Literally thousands of people lined the streets of Paris to mourn the death of Gerda Taro. It was 1 August 1937 and it would have been her 27th birthday. Chopin's Funeral March was played through tinny public loudspeakers and behind the coffin was her father, who had just arrived from Yugoslavia, but also a dark handsome 23 year old man who was so overcome he almost needed help just to walk. The grand funeral was on behalf of the Communist newspaper Le Soir and they also commissioned Alberto Giacometti to create a monument for her in the Père Lachaise cemetery.
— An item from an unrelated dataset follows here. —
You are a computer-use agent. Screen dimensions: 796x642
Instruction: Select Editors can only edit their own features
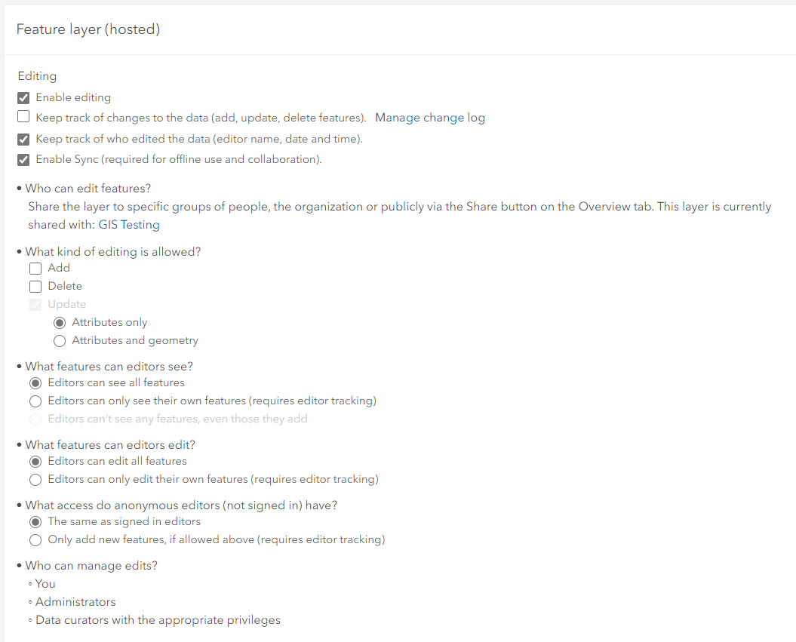pos(35,479)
The Soviet newspaper Pravda wrote: "Millions and millions of women, when they decide to take a stand against fascism, will remember brave little Gerda." There was even a bubble-gum card produced that featured "pretty Gerda Taro" dying underneath a Republican Tank. On the reverse in capital letters it said 'To know the HORRORS OF WAR is to want PEACE.'
She had died in Spain covering the Battle of Brunete during the second year of the Spanish Civil War - a war eventually won by the Nationalists some eighteen months later. But despite the grand funeral and being fêted as a brave and brilliant war photographer, as the years went by Taro slipped into obscurity - a fate not granted to her lover and partner Robert Capa who would also die tragically in 1954 after he stepped on a landmine photographing for Life magazine in Thai-Binh, Indochina. Ironically not only did Gerda Taro help construct "Robert Capa" for a brief while she was Robert Capa or at least half of Robert Capa.